Source information:
------------------------------------------------------------

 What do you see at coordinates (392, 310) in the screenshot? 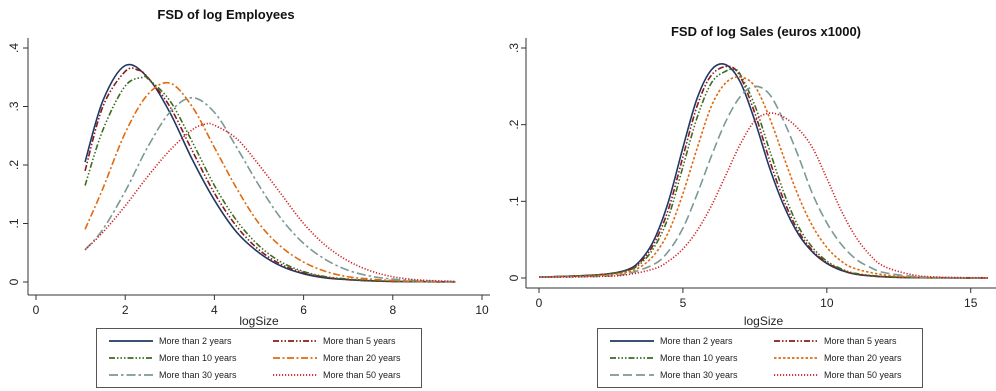
I see `x-tick-label: 8` at bounding box center [392, 310].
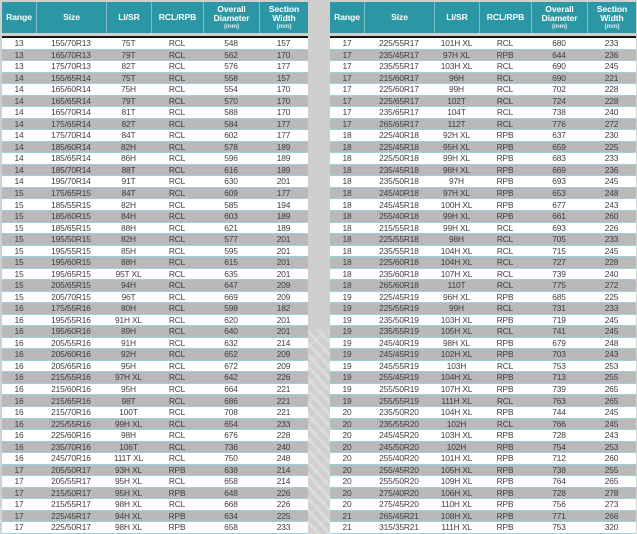  What do you see at coordinates (128, 320) in the screenshot?
I see `cell-li-sr: 91H XL` at bounding box center [128, 320].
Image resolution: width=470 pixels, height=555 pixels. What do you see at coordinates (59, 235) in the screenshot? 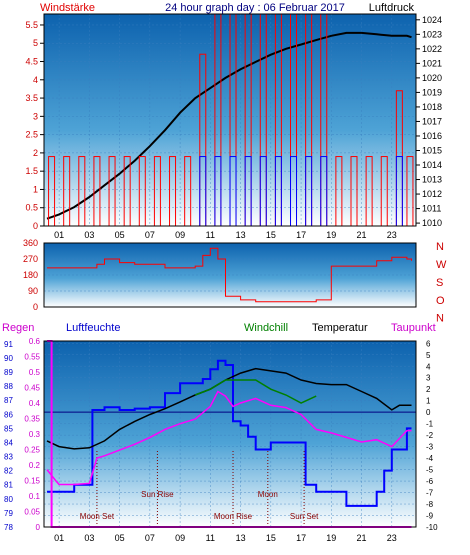
I see `panel1-x-tick-label: 01` at bounding box center [59, 235].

------------------------------------------------------------

Exercise brief: Reproduce all of the entries above verbatim and leave out the pictures.

Your solution:
 What do you see at coordinates (392, 310) in the screenshot? 
I see `x-tick-label: 8` at bounding box center [392, 310].
  What do you see at coordinates (128, 320) in the screenshot?
I see `cell-li-sr: 91H XL` at bounding box center [128, 320].
Image resolution: width=470 pixels, height=555 pixels. What do you see at coordinates (59, 235) in the screenshot? 
I see `panel1-x-tick-label: 01` at bounding box center [59, 235].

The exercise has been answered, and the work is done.